— START OF READING TEXT —

Days 7 and 8: Macquarie Island
This remote, rocky outpost which endures roaring westerly winds, supports one of the highest concentrations of wildlife in the Southern Hemisphere. Four species of penguin, King, Royal, Rockhopper and Gentoo breed here. You will never forget your first experience in a ceaselessly active ‘penguin city’, where the dapper inhabitants show no fear of their strange visitors. You will also meet with the Park Rangers, visit the Australian Antarctic Base and observe the hundreds of Southern Elephant Seals along the beaches.

Days 9 to 12: at sea
Soaring albatross and petrels circle the vessel as you steam south through the Southern Ocean. Lectures now concentrate on the Ross Sea region and beyond the bow of the ship; drifting icebergs of extraordinary shapes begin to appear. Manoeuvring in close for your first ice photographs you pass the Antarctic Circle and into the continent’s realm of 24-hour daylight.

Days 13 to 22: Antarctica’s Ross Sea Region
With unpredictable ice and weather conditions, a day-by-day itinerary is not possible but conditions will be assessed daily and every opportunity to make landings and launch the Zodiacs will be taken. You can anticipate wildlife viewing, visits to scientific bases and historic sites, as well as the spectacular white and blue scenery.

— END OF READING TEXT —
— START OF INFORMATION SHOWN —

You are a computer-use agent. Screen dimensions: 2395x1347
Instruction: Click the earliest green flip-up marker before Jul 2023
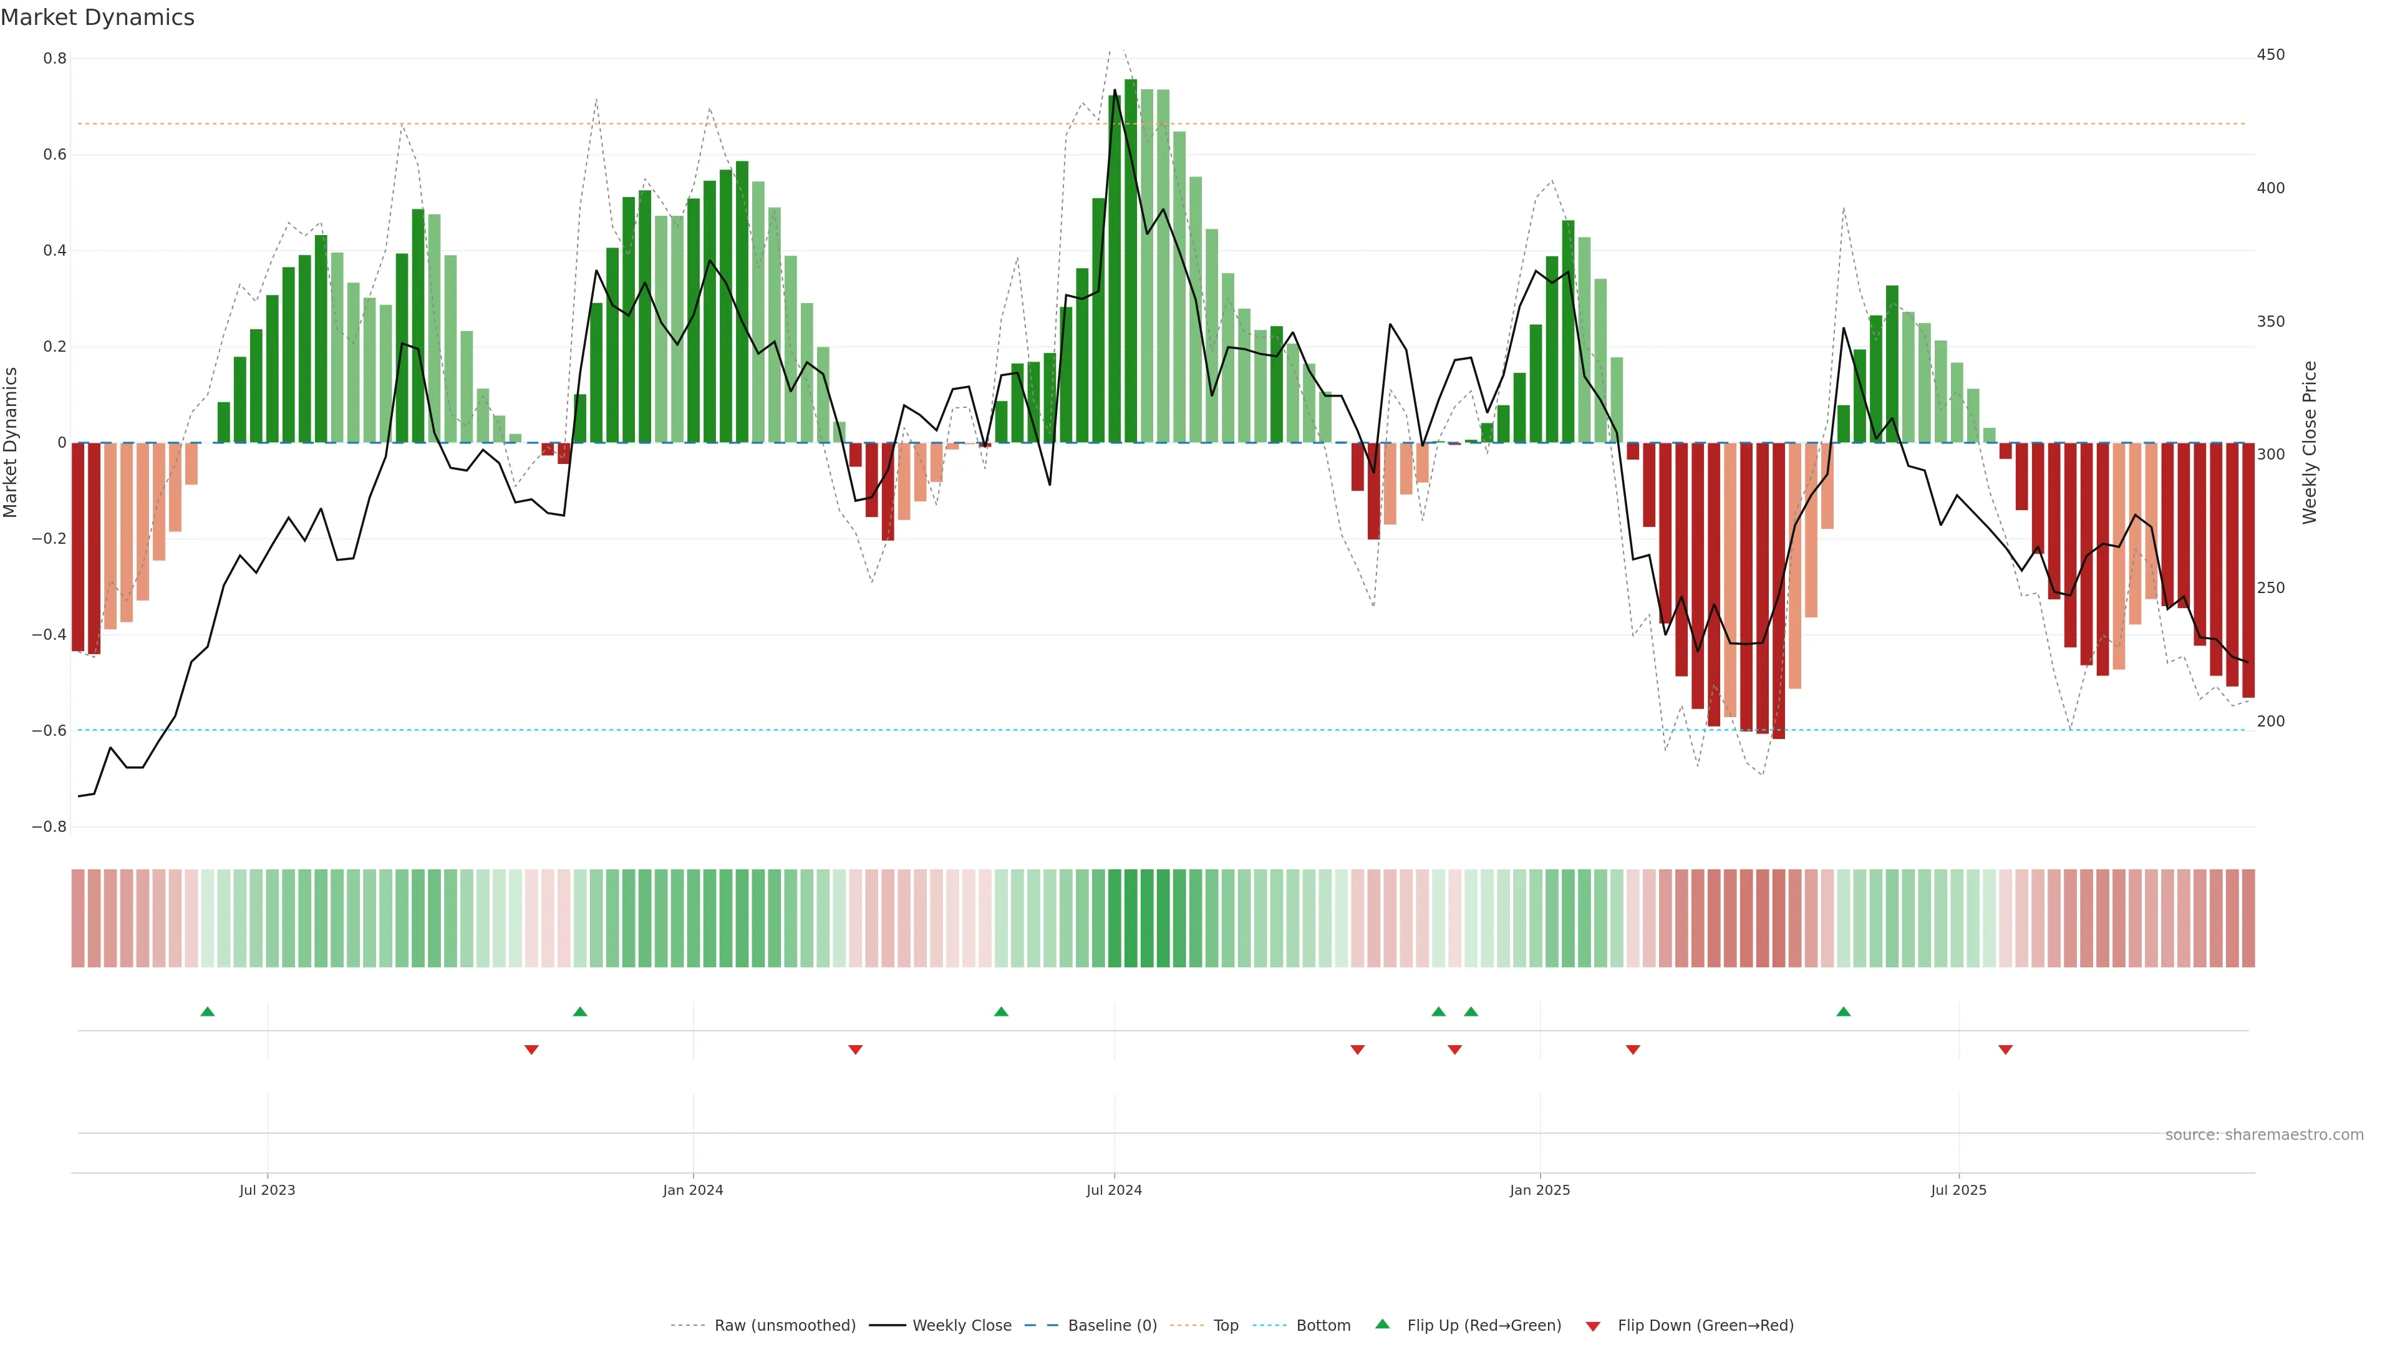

— END OF INFORMATION SHOWN —

**STATED EXERCISE**
Carry on the Antarctic voyage itinerary from its last sentence.

**RESPONSE**
You will probably visit the following areas: Cape Adare, Cape Hallett, Franklin Island, Possession Islands, the Ross Ice Shelf, Ross Island with Mount Erebus/Cape Bird/Shackleton’s Hut/Scott’s Hut(s), visit a scientific field station, Terra Nova Bay…

Days 23 to 26: at sea
Taking time to rest and enjoy shipboard life in the bar or library after the excitement and long daylight hours of the Antarctic, you have time for lectures on your final destination and for some pelagic bird spotting.

Days 27 and 28: Campbell Island
You will walk to the nesting site of the Southern Royal Albatross and see the strange and beautiful megaherbs growing on the hills. These huge wild flowers that have adapted to the harsh conditions have unusual colourings and weirdly-shaped leaves. You also seek out other wildlife such as Campbell Island Shags, Light-mantled Sooty Albatross and sea lions.

Days 29: at sea
Relax and reflect on a remarkable journey as you join the staff for a recap of highlights and enjoy a farewell dinner tonight.

Day 30: Invercargill
You will disembark after breakfast in the port of Bluff, and be transfer to central city hotels or to the airport.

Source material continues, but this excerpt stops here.